(Stored records)
▬▬▬▬▬▬

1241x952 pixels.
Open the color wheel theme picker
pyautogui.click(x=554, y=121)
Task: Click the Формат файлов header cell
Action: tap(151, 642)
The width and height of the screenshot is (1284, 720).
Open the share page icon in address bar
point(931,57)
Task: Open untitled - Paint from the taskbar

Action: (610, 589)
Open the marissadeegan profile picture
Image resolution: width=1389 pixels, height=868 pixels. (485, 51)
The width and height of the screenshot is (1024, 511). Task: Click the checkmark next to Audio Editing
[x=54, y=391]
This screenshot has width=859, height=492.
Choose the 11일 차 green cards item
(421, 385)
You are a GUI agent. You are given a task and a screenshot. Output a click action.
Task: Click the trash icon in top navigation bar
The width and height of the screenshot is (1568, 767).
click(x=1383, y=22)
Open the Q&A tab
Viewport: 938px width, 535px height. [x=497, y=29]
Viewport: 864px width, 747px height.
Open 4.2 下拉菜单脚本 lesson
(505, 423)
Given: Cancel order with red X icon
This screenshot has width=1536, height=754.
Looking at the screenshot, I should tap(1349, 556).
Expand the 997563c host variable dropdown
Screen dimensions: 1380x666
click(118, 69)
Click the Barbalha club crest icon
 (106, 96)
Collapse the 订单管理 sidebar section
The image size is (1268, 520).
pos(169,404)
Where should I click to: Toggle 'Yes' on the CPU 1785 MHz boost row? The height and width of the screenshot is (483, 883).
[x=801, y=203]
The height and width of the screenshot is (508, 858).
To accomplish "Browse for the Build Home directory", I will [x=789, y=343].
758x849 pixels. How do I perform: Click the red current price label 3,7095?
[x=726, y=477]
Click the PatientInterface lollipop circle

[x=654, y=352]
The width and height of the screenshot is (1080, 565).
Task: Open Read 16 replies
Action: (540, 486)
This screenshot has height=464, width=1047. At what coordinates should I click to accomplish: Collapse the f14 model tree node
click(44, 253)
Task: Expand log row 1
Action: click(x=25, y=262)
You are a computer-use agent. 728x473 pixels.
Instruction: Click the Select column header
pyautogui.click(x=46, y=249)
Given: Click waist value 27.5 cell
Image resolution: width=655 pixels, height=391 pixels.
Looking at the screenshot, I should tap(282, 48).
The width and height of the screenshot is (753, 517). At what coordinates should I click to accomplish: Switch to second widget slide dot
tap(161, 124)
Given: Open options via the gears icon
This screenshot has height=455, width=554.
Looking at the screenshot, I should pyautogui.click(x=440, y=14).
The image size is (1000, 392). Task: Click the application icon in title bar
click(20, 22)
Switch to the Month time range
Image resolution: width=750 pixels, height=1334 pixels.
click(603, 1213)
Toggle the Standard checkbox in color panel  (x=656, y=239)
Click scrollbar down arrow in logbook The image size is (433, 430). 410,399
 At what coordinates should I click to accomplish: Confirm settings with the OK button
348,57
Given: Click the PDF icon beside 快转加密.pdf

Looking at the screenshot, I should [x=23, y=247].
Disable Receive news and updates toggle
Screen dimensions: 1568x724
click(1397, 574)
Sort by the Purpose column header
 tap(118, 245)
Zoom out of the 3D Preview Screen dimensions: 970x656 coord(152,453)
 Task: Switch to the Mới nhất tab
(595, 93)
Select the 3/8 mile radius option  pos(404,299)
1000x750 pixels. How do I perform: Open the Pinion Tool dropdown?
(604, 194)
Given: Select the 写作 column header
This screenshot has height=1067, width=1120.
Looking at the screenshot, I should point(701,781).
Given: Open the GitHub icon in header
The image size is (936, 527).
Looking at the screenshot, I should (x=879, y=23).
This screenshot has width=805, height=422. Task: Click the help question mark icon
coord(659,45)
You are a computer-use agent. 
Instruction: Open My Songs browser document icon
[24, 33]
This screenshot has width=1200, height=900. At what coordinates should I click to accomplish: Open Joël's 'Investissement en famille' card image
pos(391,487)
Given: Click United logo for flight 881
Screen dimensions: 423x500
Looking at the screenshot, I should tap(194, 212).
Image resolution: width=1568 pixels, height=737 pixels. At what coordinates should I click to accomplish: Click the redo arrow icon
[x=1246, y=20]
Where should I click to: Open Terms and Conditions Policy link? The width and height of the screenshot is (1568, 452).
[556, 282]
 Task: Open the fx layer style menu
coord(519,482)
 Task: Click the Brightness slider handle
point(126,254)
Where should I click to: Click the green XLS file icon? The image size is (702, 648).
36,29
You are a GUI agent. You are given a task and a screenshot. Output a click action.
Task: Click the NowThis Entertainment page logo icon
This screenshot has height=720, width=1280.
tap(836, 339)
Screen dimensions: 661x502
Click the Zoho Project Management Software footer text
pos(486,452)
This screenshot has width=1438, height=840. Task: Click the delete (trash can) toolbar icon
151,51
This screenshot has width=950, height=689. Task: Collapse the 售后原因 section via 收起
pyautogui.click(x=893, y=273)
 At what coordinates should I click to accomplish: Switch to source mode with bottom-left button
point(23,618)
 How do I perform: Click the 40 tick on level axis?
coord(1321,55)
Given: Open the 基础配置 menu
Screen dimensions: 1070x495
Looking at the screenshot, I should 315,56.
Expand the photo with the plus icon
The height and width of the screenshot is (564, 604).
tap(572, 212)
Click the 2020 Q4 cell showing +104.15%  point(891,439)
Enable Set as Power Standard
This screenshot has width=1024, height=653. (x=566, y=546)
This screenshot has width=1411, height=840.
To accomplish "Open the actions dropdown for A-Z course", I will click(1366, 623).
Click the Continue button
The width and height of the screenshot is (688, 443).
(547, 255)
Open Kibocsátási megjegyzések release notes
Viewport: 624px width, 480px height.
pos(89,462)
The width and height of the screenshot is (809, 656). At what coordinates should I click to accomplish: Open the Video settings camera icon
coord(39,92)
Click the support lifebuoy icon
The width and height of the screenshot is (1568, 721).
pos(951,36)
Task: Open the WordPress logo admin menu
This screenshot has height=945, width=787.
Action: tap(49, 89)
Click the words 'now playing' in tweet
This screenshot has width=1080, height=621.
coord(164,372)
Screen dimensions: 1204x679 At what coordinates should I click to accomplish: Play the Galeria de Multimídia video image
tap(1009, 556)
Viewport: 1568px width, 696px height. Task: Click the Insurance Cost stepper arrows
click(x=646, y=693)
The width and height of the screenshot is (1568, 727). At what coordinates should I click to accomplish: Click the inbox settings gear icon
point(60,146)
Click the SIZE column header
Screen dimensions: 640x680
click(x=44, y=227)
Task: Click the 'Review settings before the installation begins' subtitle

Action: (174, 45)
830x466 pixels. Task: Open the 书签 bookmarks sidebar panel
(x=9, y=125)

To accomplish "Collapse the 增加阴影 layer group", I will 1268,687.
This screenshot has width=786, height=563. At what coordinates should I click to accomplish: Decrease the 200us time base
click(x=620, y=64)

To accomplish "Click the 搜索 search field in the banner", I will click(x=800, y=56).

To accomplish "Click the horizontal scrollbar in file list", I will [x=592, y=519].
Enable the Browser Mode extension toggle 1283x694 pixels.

▬▬▬▬▬▬

Which lines in the entries above contain "agent"? Pull each of them out.

You are a GUI agent. You are given a task and a screenshot. Output a click action.
You are a computer-use agent. 728x473 pixels.
You are a computer-use agent. 
You are a GUI agent. You are given a task and a screenshot. Output a click action.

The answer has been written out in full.